Adaptarse para no quedar atrás

Estamos ante la mayor revolución para los trabajadores de tecnología de las últimas dos décadas. La IA generativa libera a los programadores de tareas repetitivas y triviales, permitiéndoles centrarse en resolver problemas más complejos y estratégicos. Ignorar su potencial sería como caminar de Montevideo a Punta del Este cuando podrías ir en auto.

Aquellos que se resisten a adoptar la IA generativa se arriesgan a quedarse atrás en eficiencia y competitividad y, en algún momento, creatividad.

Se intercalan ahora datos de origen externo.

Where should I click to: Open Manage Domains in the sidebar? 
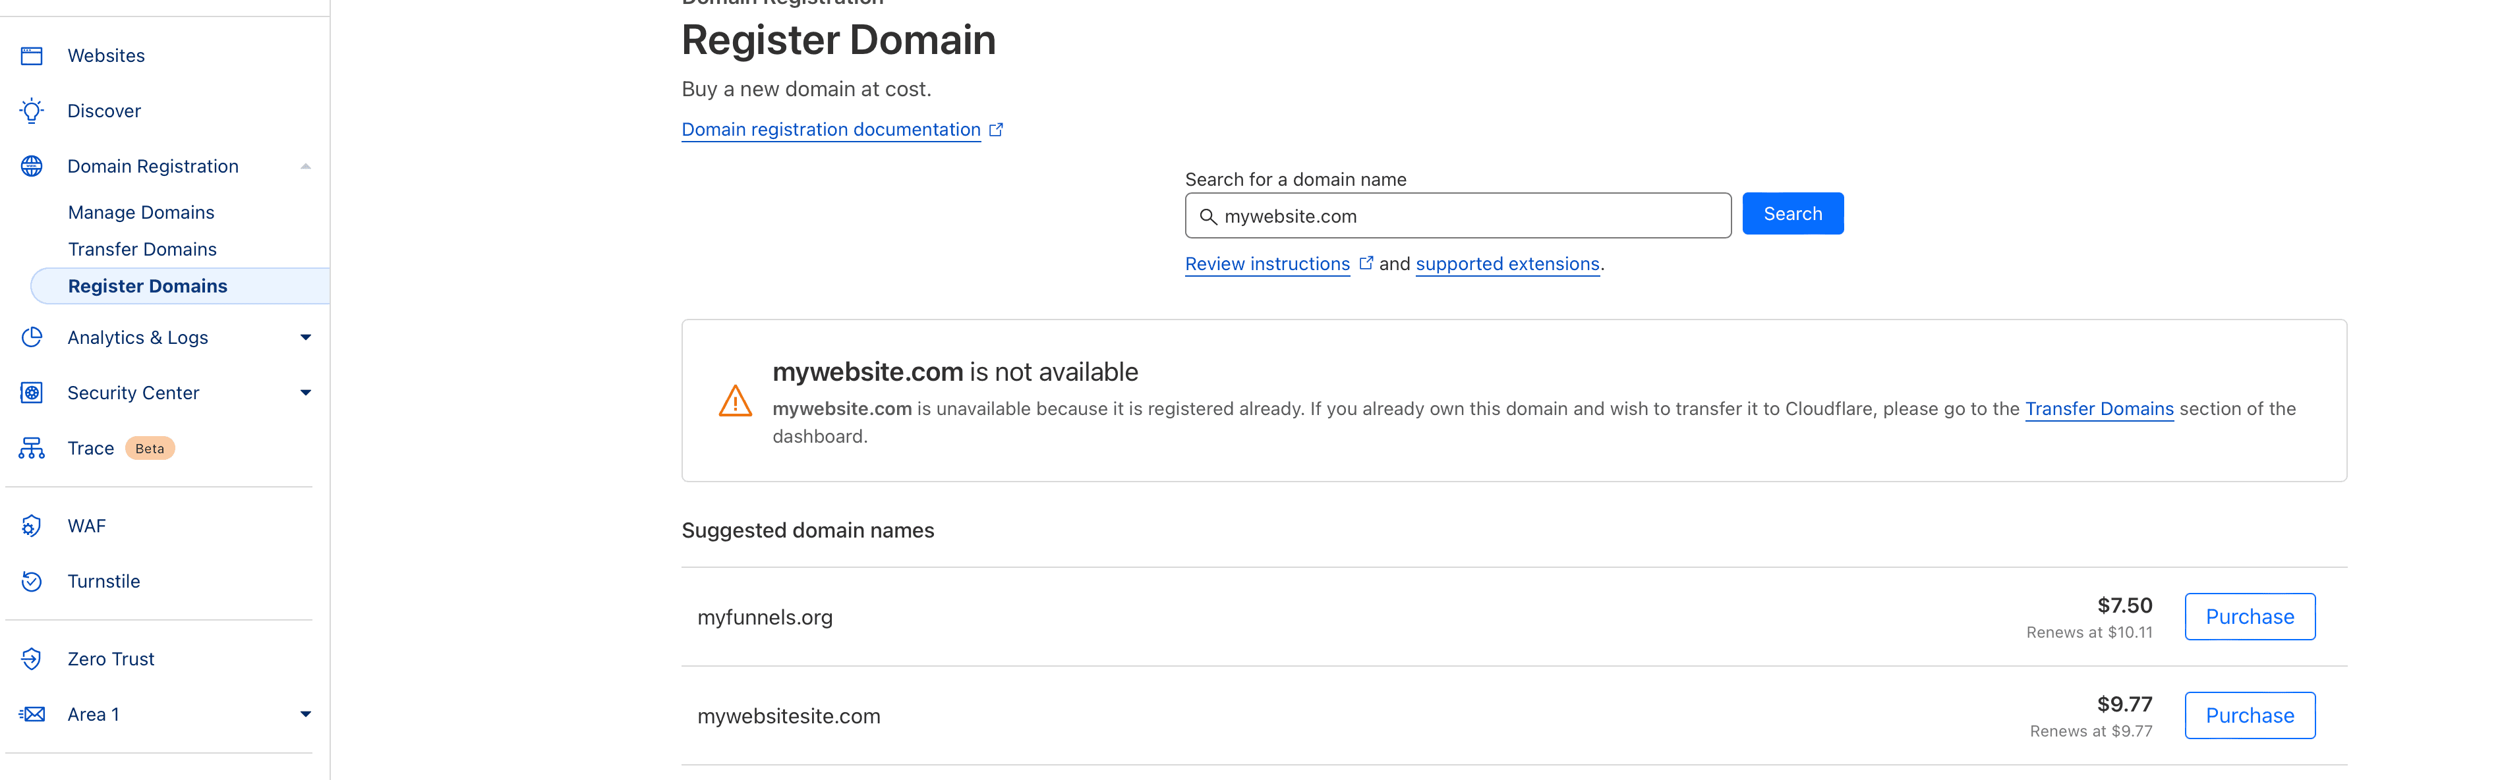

La clave es ver en estas herramientas una extensión de nuestras capacidades, una forma de multiplicar posibilidades y mantenernos relevantes en un mercado cada vez más exigente.

Adoptar estas herramientas no significa abandonar la programación como la conocemos hoy, sino elevarla a un nivel superior, donde el foco ya no está en cada línea de código, sino en el impacto de cada solución. Los programadores que integran la IA generativa en su proceso no solo son más eficientes, sino que también van armando un arsenal potenciado con el que contarán para enfrentar los desafíos tecnológicos del futuro.

La nueva era del programador

Entonces, ¿la IA reemplazará a los programadores?

No.

La única amenaza real es para quienes elijan ignorar estas herramientas y su potencial. Aquellos que las adopten serán más eficientes, más competitivos y mejores candidatos para los empleos del futuro.

El verdadero valor no reside en el código, sino en la capacidad de adaptación, aprendizaje y, como ingenieros, en la habilidad para aportar valor y resolver problemas complejos de manera innovadora. El código es solo una manifestación de nuestra habilidad de resolver un problema.

Los programadores que dominen la IA no solo mantendrán su relevancia; serán los arquitectos de esta nueva fase de evolución tecnológica, demostrando que el verdadero poder siempre reside en las ideas y en quien las genera.


Artículo creado en colaboración con un asistente de IA; las ideas y reflexiones son propias. Publicado originalmente en LinkedIn.